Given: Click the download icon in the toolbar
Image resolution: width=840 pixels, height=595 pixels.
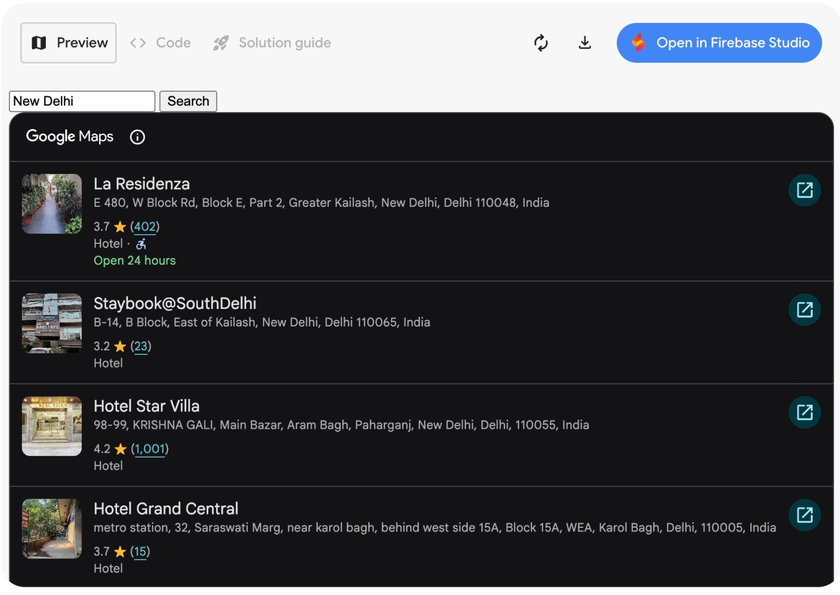Looking at the screenshot, I should (584, 43).
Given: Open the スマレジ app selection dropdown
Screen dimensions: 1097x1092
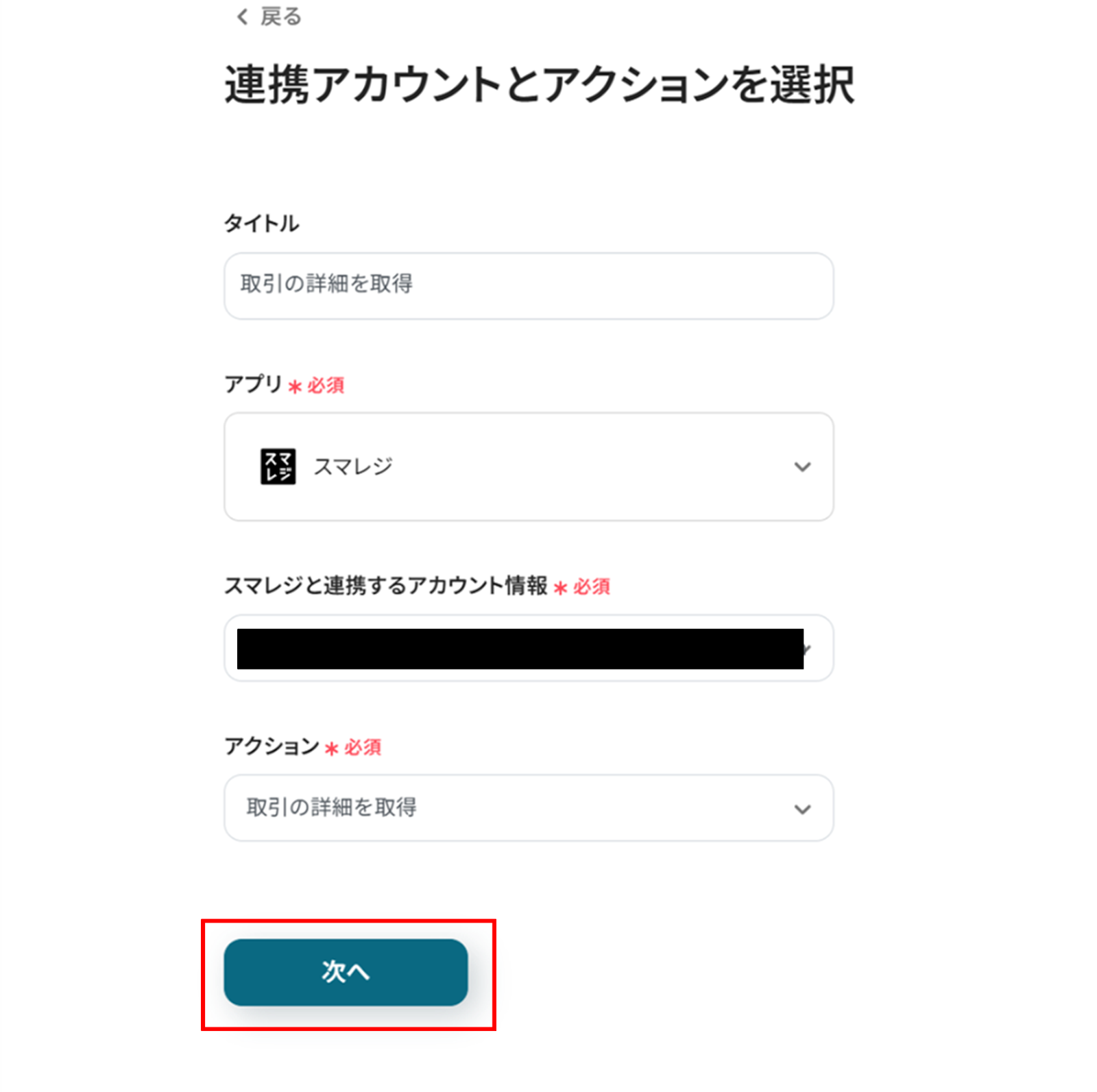Looking at the screenshot, I should (528, 466).
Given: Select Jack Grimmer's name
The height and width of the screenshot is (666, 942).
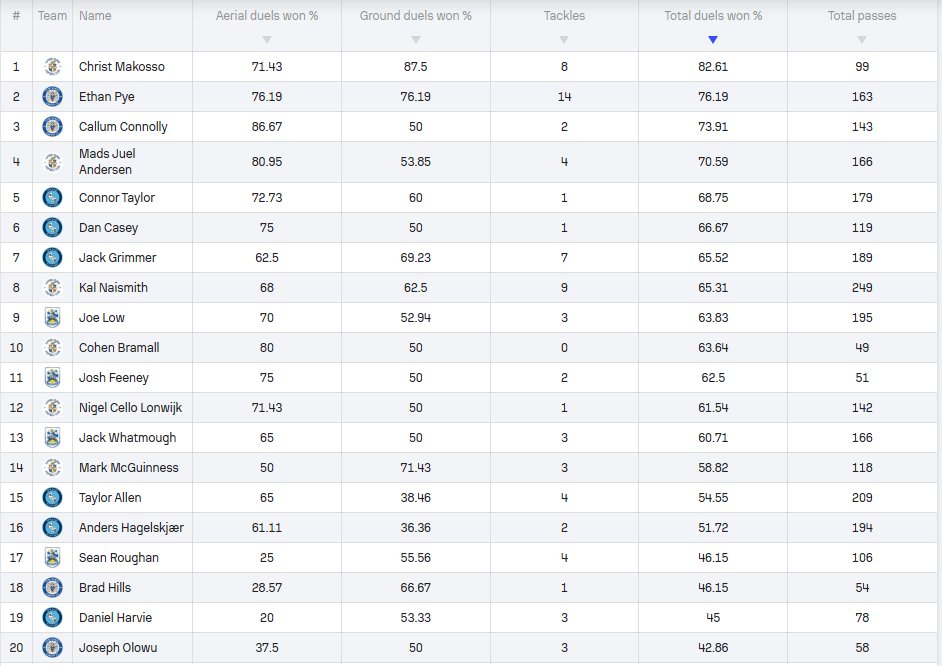Looking at the screenshot, I should 118,258.
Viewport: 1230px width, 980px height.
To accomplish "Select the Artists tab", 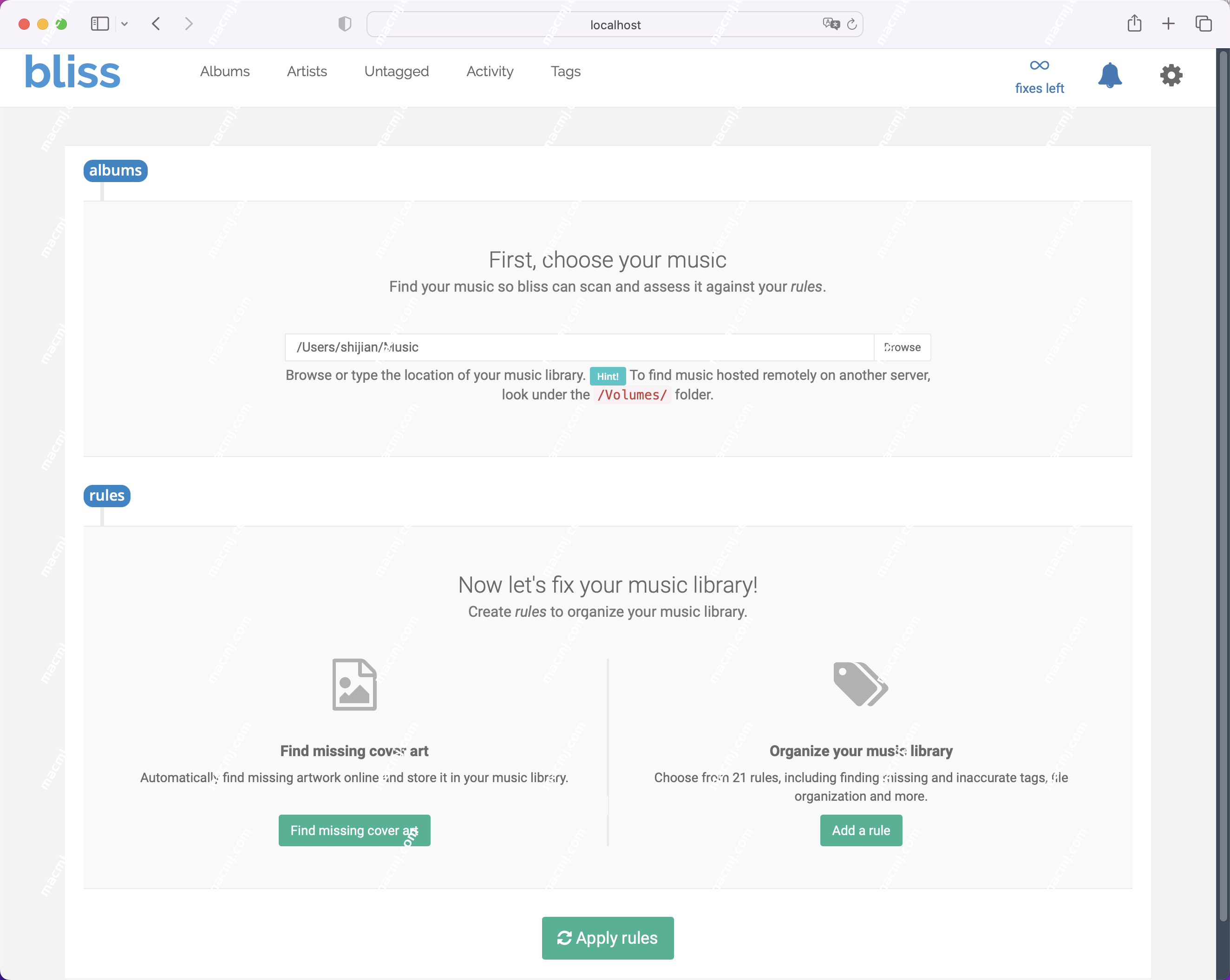I will click(x=307, y=72).
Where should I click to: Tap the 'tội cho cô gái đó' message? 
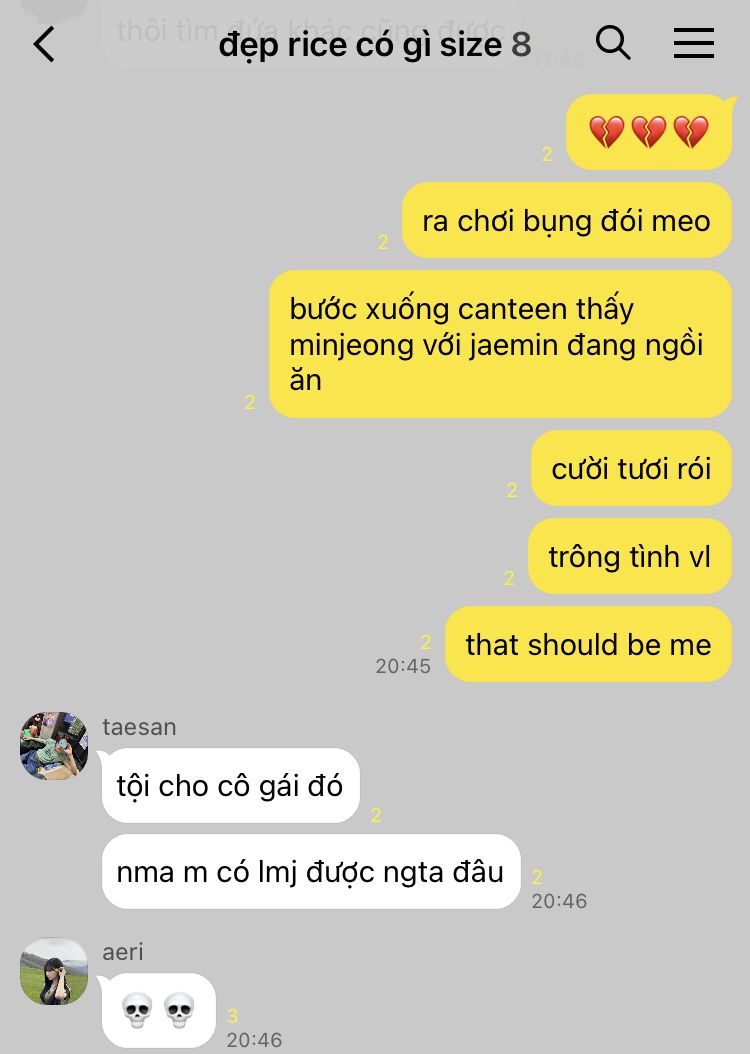[x=231, y=786]
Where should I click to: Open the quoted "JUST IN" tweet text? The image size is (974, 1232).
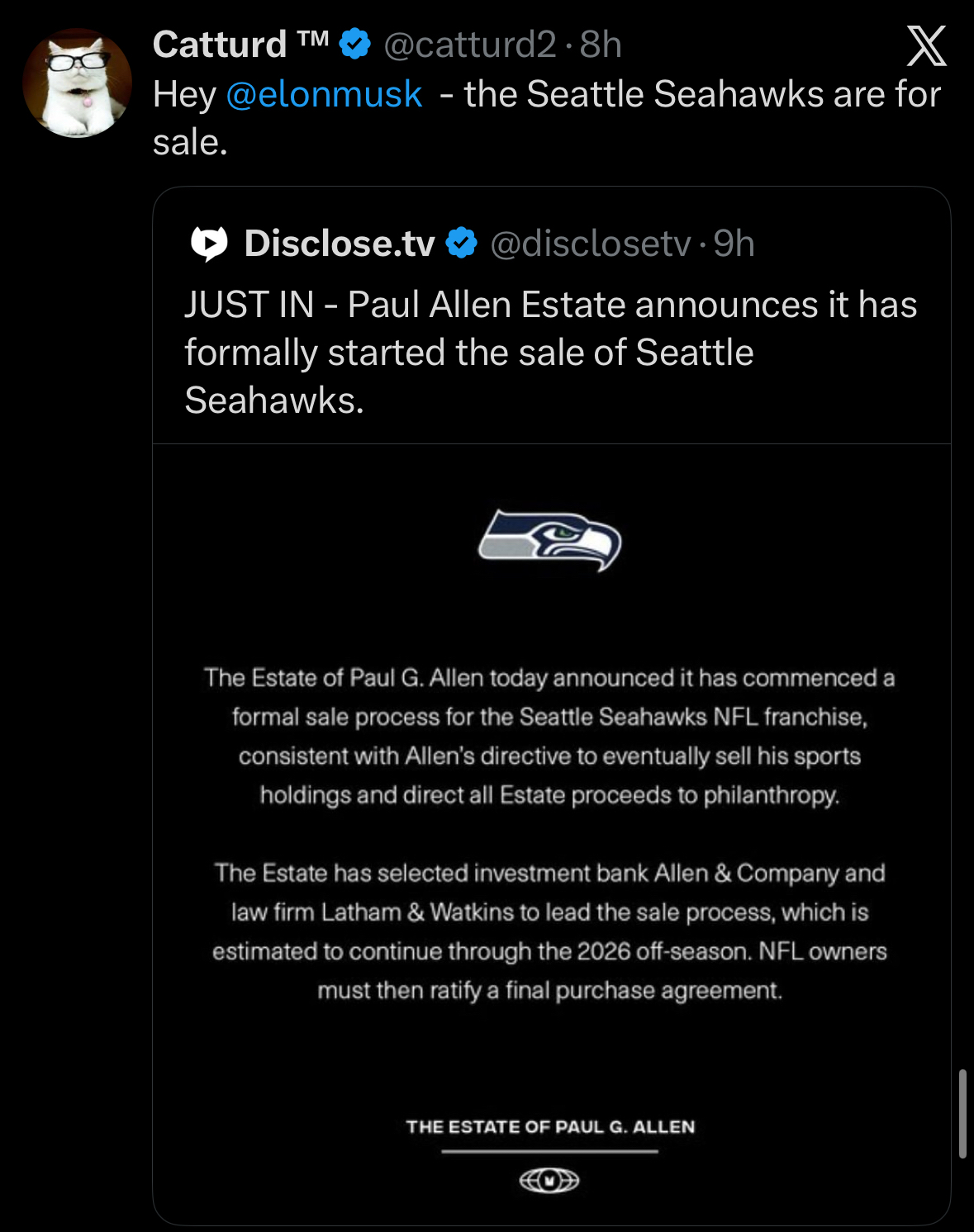550,352
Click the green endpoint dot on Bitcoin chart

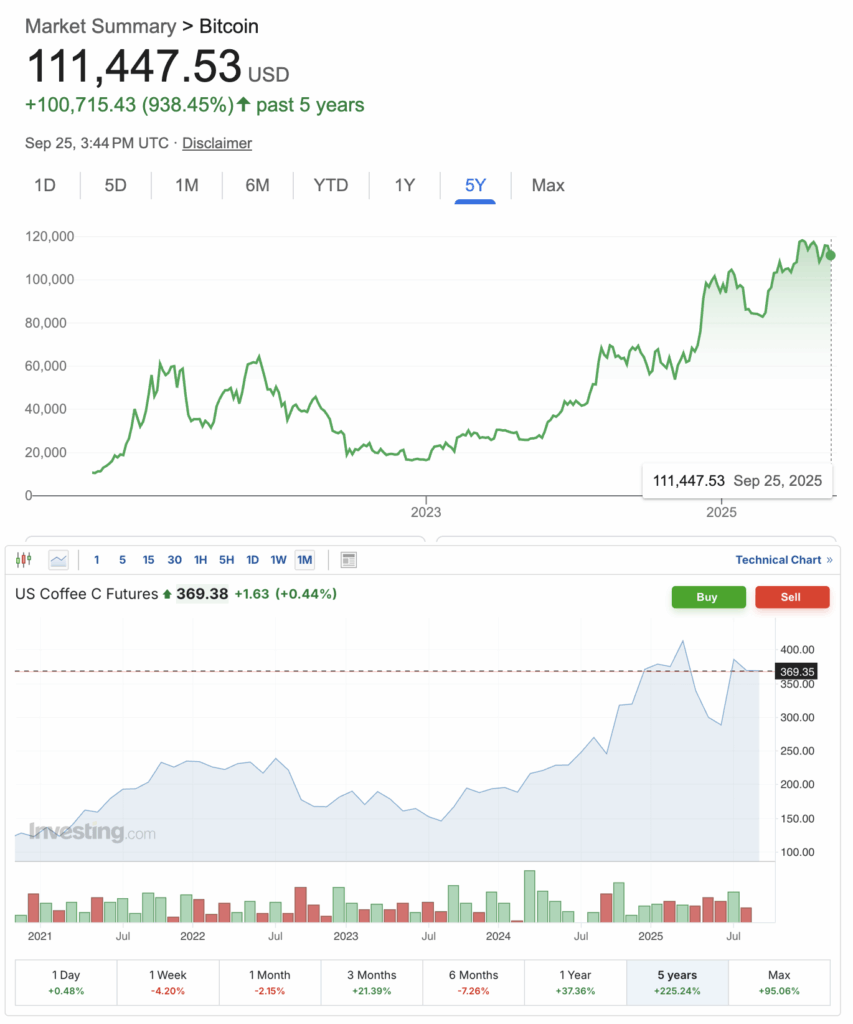pyautogui.click(x=831, y=255)
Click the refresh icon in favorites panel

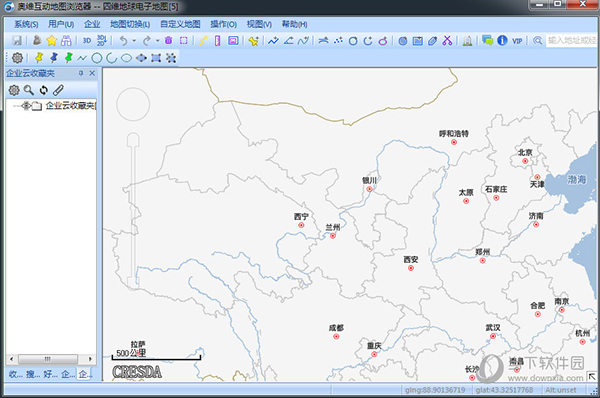(44, 90)
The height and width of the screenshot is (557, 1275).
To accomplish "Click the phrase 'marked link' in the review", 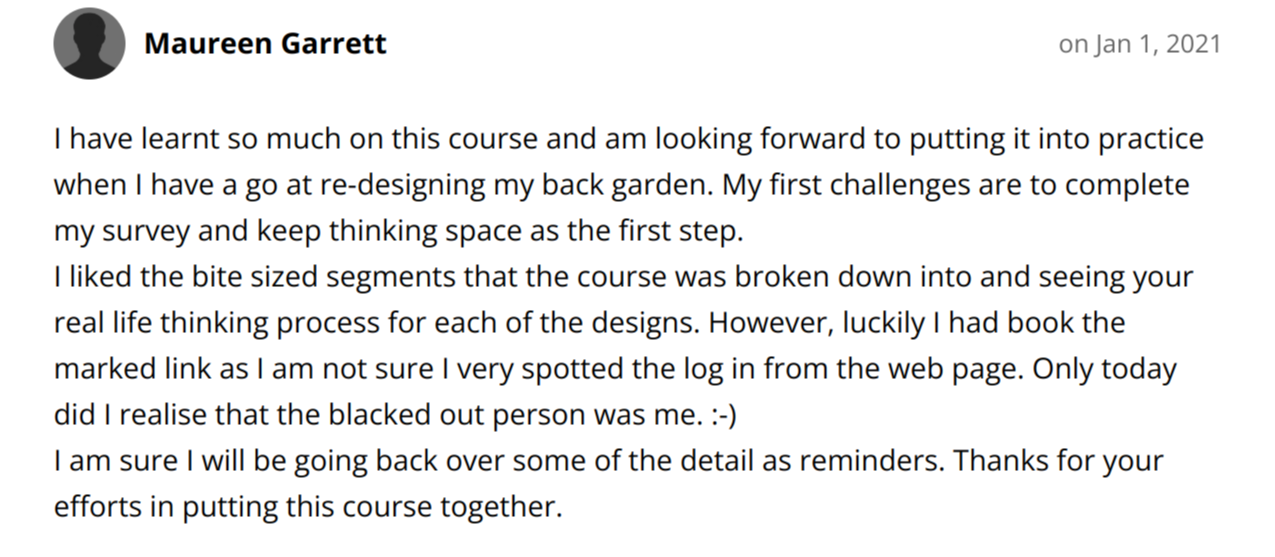I will pyautogui.click(x=134, y=369).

About this exercise
Where the word "Given" occurs in a line of the records, copy that line.

Reply
Given: Click the download icon in the toolbar
Given: Open the スマレジ app selection dropdown
Given: Select Jack Grimmer's name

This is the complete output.